Integrative Medicine

Integrative Medicine




Integrative Medicine

Integrative medicine is a combination of conventional medicine that includes drugs, surgeries, and lifestyle medicine and complementary medicine that are therapies that are not part of traditional western medicine. It uses different techniques to deliver whole-person care. Health care policies have not included integrative medicine and most patients are unable to cater for their expenses. There are different ways to improve health care services by including integrative medicine.

CAM stands for complementary and alternative medicine. These are the type of medicine that is not part of conventional western medicine.

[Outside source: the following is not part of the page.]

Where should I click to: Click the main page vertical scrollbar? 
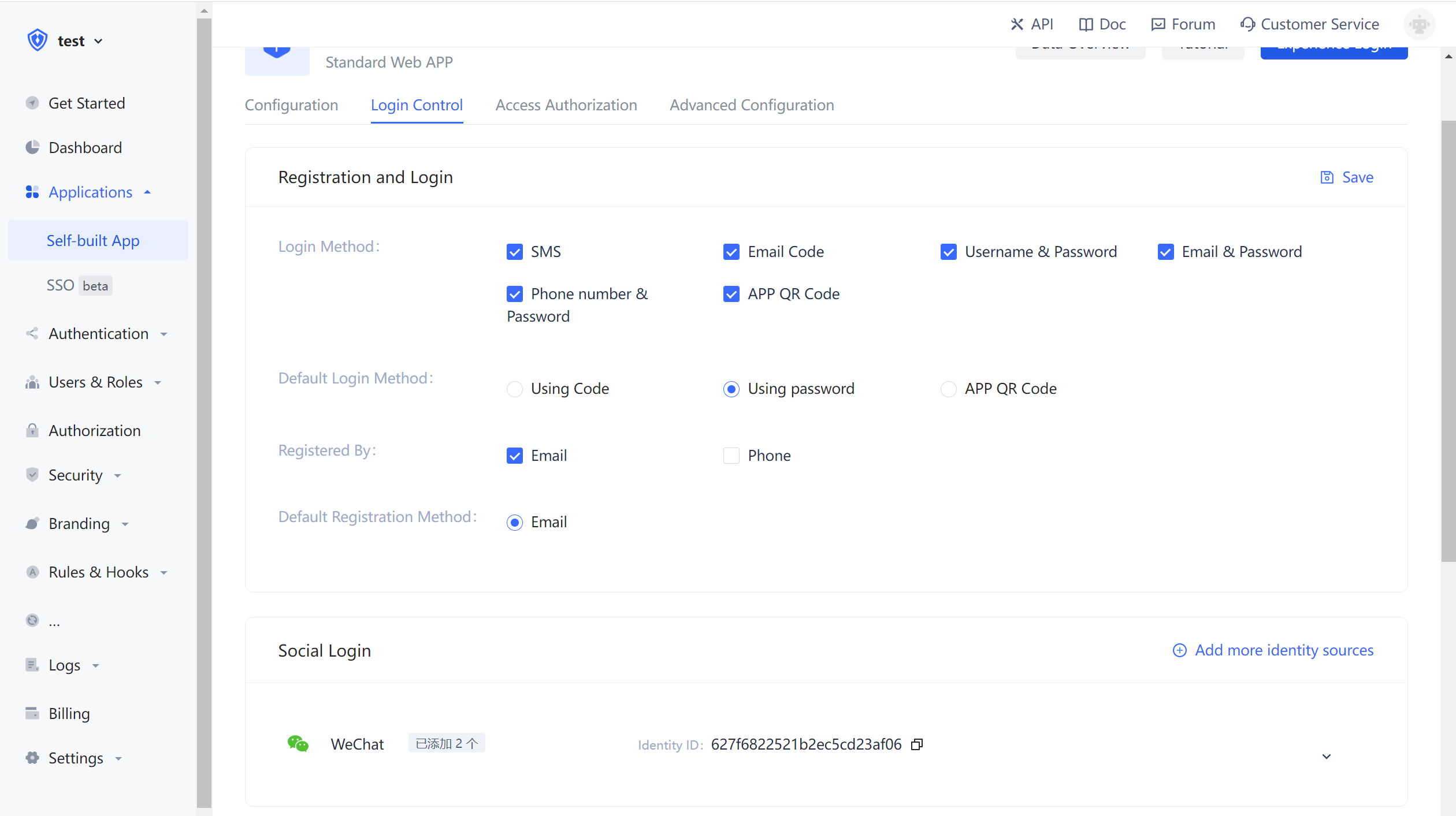coord(1448,341)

When they are used together with conventional medicine, it is referred to as complementary and when it is used in place of conventional medicine, it is called alternative. There are different types of CAM medicine and they include traditional alternative medicine, body, diet and herbs, external energy among others. Traditional alternative medicine is a form of therapy such as acupuncture, homeopathy, and oriented practices that have been practiced for so many years worldwide. The second one is the body where touch is used to manipulate the entire body into healing. They include massage, yoga, body movement therapies, and tai chi.

According to Bussing et al. (2010) Integrative health coverage is important because it helps patients with diseases such as cancer, chronic fatigue, persistent pain, and other chronic diseases to deal with their pain and improve the quality of their lives. Many health insurance covers do not cover complementary and alternative medicine that is often used in integrative medicine. It benefits patients who have long-term care settings and special medical services such as rehab. It is important for health insurance companies to make health coverage available for patients that suffer from these kinds of diseases. This will reduce health care costs and enable them access to better medical services.

The first healthcare improvement is educating physicians on the importance of complementary and alternative medicine in medical schools Wetzel et al. (1998). This gives them an idea when they practice medicine on what method they should use while treating patients. Integrative medicine will complement or be an alternative to western medicine. It makes it easy for them to study the feelings of a patient and determine the best medicine instead of assuming how they feel. Another improvement that can be made through healthcare policy, Maizes et al. (2009) is to allow health insurances to cover integrative health patients. It will allow them to access medical attention without the worry of finance. Patients who suffer from diseases like cancer and Parkinson’s have something that can take their pain away.

Medicare health program has come up with an alternative and complementary cover. Many people are now using alternative therapies such as massage and acupuncture in our societies. It has made it easy for patients to access alternative medicine. Services that you get can range from massage to yoga. However, alternative medicine has a very broad field that varies with the plan that you decide to choose. There are different plans for the insurance and one is at will to choose from the one that suits them better. What works for one person may not for another.

Until medicine accepts complementary and alternative medicine completely, patients will not be in a place to get enough medical attention that aims at treating the entire body including a healthy diet, mental health, and exercise. Our society is growing and more people are looking for alternative medicine from the western ones. Our government needs to pay attention to complementary and alternative medicine and ensure that different health insurances cover alternative medicine.


Büssing, A., Ostermann, T., Neugebauer, E. A., & Heusser, P. (2010). Adaptive coping strategies in patients with chronic pain conditions and their interpretation of disease. BMC public health, 10(1), 1-10.

Maizes, V., Rakel, D., & Niemiec, C. (2009). Integrative medicine and patient-centered care. Explore, 5(5), 277-289.

Wetzel, M. S., Eisenberg, D. M., & Kaptchuk, T. J. (1998). Courses involving complementary and alternative medicine at US medical schools. Jama, 280(9), 784-787.